What needs to be done
Please rewrite the records from the line with "You are a computer-use agent." up to and including the line that ends the records, substituting "pull-down" for "dropdown" and leaving everything else unchanged.

[Data records]
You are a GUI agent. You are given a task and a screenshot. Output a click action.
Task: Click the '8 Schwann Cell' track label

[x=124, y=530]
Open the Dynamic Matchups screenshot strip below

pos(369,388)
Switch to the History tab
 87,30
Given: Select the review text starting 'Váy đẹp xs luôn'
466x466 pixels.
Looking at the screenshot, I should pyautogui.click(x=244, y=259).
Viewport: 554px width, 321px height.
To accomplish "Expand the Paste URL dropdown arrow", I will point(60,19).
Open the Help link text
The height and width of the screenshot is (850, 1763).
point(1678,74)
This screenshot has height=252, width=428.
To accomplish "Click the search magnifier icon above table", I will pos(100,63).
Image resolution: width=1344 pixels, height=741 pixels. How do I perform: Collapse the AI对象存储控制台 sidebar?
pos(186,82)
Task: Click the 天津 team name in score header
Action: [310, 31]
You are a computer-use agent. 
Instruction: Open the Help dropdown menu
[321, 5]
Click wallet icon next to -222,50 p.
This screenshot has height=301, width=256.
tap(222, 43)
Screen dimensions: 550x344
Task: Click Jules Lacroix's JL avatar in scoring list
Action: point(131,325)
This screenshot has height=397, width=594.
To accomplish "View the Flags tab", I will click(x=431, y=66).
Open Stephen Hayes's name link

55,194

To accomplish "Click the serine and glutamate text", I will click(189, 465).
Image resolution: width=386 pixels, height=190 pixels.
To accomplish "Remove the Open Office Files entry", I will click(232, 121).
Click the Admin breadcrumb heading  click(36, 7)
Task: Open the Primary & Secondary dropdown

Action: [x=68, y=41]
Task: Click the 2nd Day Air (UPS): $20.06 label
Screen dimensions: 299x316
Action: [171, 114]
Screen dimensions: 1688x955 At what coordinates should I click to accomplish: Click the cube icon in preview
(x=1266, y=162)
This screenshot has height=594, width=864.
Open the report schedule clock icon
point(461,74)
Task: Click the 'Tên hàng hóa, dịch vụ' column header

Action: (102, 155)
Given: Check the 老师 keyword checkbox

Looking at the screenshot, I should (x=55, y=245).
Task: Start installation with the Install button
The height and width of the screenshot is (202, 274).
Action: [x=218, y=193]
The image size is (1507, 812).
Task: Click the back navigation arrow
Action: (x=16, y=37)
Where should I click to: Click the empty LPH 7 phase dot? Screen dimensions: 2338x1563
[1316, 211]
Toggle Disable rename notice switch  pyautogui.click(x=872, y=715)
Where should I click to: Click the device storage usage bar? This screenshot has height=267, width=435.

Task solution
You are a computer-use agent. 
Instruction: Open the Help pull-down menu
[321, 5]
Click wallet icon next to -222,50 p.
This screenshot has height=301, width=256.
tap(222, 43)
Screen dimensions: 550x344
Task: Click Jules Lacroix's JL avatar in scoring list
Action: point(131,325)
This screenshot has height=397, width=594.
To accomplish "View the Flags tab", I will click(x=431, y=66).
Open Stephen Hayes's name link

55,194

To accomplish "Click the serine and glutamate text", I will click(189, 465).
Image resolution: width=386 pixels, height=190 pixels.
To accomplish "Remove the Open Office Files entry", I will click(232, 121).
Click the Admin breadcrumb heading  click(36, 7)
Task: Open the Primary & Secondary pull-down

Action: [x=68, y=41]
Task: Click the 2nd Day Air (UPS): $20.06 label
Screen dimensions: 299x316
Action: [171, 114]
Screen dimensions: 1688x955 At what coordinates should I click to accomplish: Click the cube icon in preview
(x=1266, y=162)
This screenshot has height=594, width=864.
Open the report schedule clock icon
point(461,74)
Task: Click the 'Tên hàng hóa, dịch vụ' column header

Action: (102, 155)
Given: Check the 老师 keyword checkbox

Looking at the screenshot, I should (x=55, y=245).
Task: Start installation with the Install button
The height and width of the screenshot is (202, 274).
Action: [x=218, y=193]
The image size is (1507, 812).
Task: Click the back navigation arrow
Action: (x=16, y=37)
Where should I click to: Click the empty LPH 7 phase dot? Screen dimensions: 2338x1563
[1316, 211]
Toggle Disable rename notice switch  pyautogui.click(x=872, y=715)
Where should I click to: Click the device storage usage bar? This screenshot has height=267, width=435.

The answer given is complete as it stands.